Why am I the way I am?
I don’t even know that answer.
Since age 12 I’ve made a decision to become something that didn’t existed, something different, something that was going to shock the world.
I wanted attention, respect, and power. I was determined to do whatever it took to get it. It helped that I had the best mother in the world. As strong as she was I wanted to show her that I was worthy of doing the things that she required of all of my brothers and me. She suffered so much during her life here on earth, battling cancer and raising 7 children. I watched her suffer for all of us and I didn’t want to cause her any more pain. I wanted to be a good boy. That’s what she wanted us to be, in reality that’s what every parent wants for their children. She wanted us to be a Sunday school, goodie good, nerd, and almost perfect child. She also wanted us to be tough and not back down from anything because she had that kind of mentality. She was a fierce woman, probably the fiercest woman I have ever met. Maybe that’s why I have high expectations when it comes to women, someone that is at the level that my mother was, but that’s a different story.

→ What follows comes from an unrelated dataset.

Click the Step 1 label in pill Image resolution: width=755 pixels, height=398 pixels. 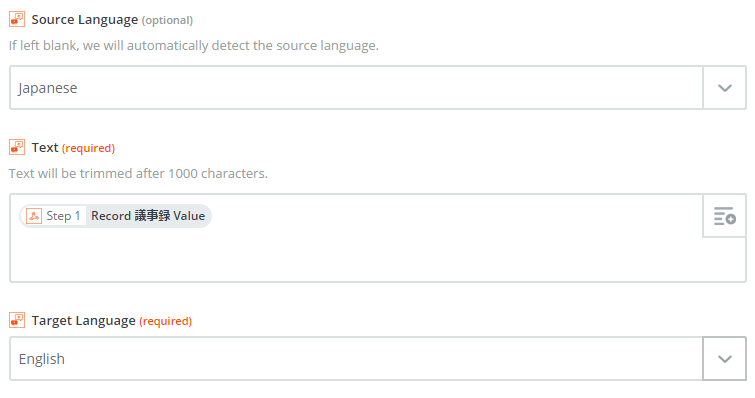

She would point out about others she viewed in the streets or on TV: what a great kid, you see (ya vez)? He’s doing his homework; he’s helping his parents; he’s doing laundry; he’s being polite; he’s down on his knees praying. All those little simple things that make such a big difference, etc. etc. etc. Sounds easy right? It’s not.
“The richest things, the best things, the most beautiful things in life are challenging.” –Richardson.
I asked myself, if I did all those things, would my mother love me more? Will I be her favorite of the 7? Will she stop crying? Will her pain go away? And will I obtain the attention, respect, and power? Everything pointed to yes. I figured if I lived a certain way, I was going to rule. I would literally be a Beast! Keep in mind this was a boy thinking ahead, rationalizing. Plus, I’m not going to lie, since I was an immature ignorant boy I was thinking of worldly things. I was thinking like Tony Montana from Scarface, because if I go to school, I will be making good money to buy all the fancy things that I wanted; If I had the money and good boy qualities more girls if not all girls were going to like me; If I got this far, with all this success, in Beast mode, I was going to have power, people will listen to me and I would have control and rule the world. I can’t go wrong.
“First you get the money, then you get the women, then you get the power.” -Scarface
I was determined to chase perfection. The first commitment that I made at an early age was that I was not going to drink, smoke, or do any type of drugs. No adult that I knew at the time was doing that, so I wanted to be the first to accomplish this impossible task at least in my family. I was going to be a great student, honor roll and all, you name it. I was going to do all my chores at home. I was going to have an abstinence card, when I get married it would be until death do us part. No more “thug life” meant no tattoos, piercings, or rebellion. I was going to be pure in an unpure world unmarked. I was going to say my prayers and go to church all the time, to be Jesus like, after all Jesus was the only perfect man to ever step foot on this earth, why not learn from the best. Perfection is tough and nobody will ever come close, but worth the try because those who died trying at the very least became Saints. Truth be told, all these Saints were probably some of the worst sinners on earth, but that’s how you learn, from mistakes and failure.
“Our greatest glory is not does not come from never falling, but from rising every time we fall.”
What if I could be strong physically, intellectually, emotionally, and spiritually? What if I can have it all? The muscles, the diplomas, the courage, the faith… What if I can have approval from my peers, all the girls, my mom, and God? What if I can do it all? What if nothing was impossible? Who does these things? Might as well be me.
“It’s fun to do the impossible.” –Walt Disney
I want to meet these expectations. I want to promote this unique, lifestyle and the magic behind it. Nobody does these things or chooses this route because it’s the toughest. I want to prove to the entire world that it works and that it is worth every drop of blood, sweat, and tears. What if I told you that somebody out there in the world that you never thought existed does exist? What if I told you that even though I’m a sinner, I’m chasing perfection (Saint Status)? What if I told you this was the only way to survive in a zombie infested world? What if I told you that I wasn’t human? What if I told you I was a superhero chosen by God? What if I told you that yeah at age 28 I’m still doing work that nobody else dares to do? What if I told you that you can also?
Why am I the way I am?
Like I said before, I don’t even know that answer.
All I know is that since age 12 I’ve made a decision to become something that didn’t existed, something different, something that was going to shock the world, something that was going to make jaws drop, something big, something that nobody would have ever thought possible, and I knew from the bottom of my little heart that in the end I was going to WIN!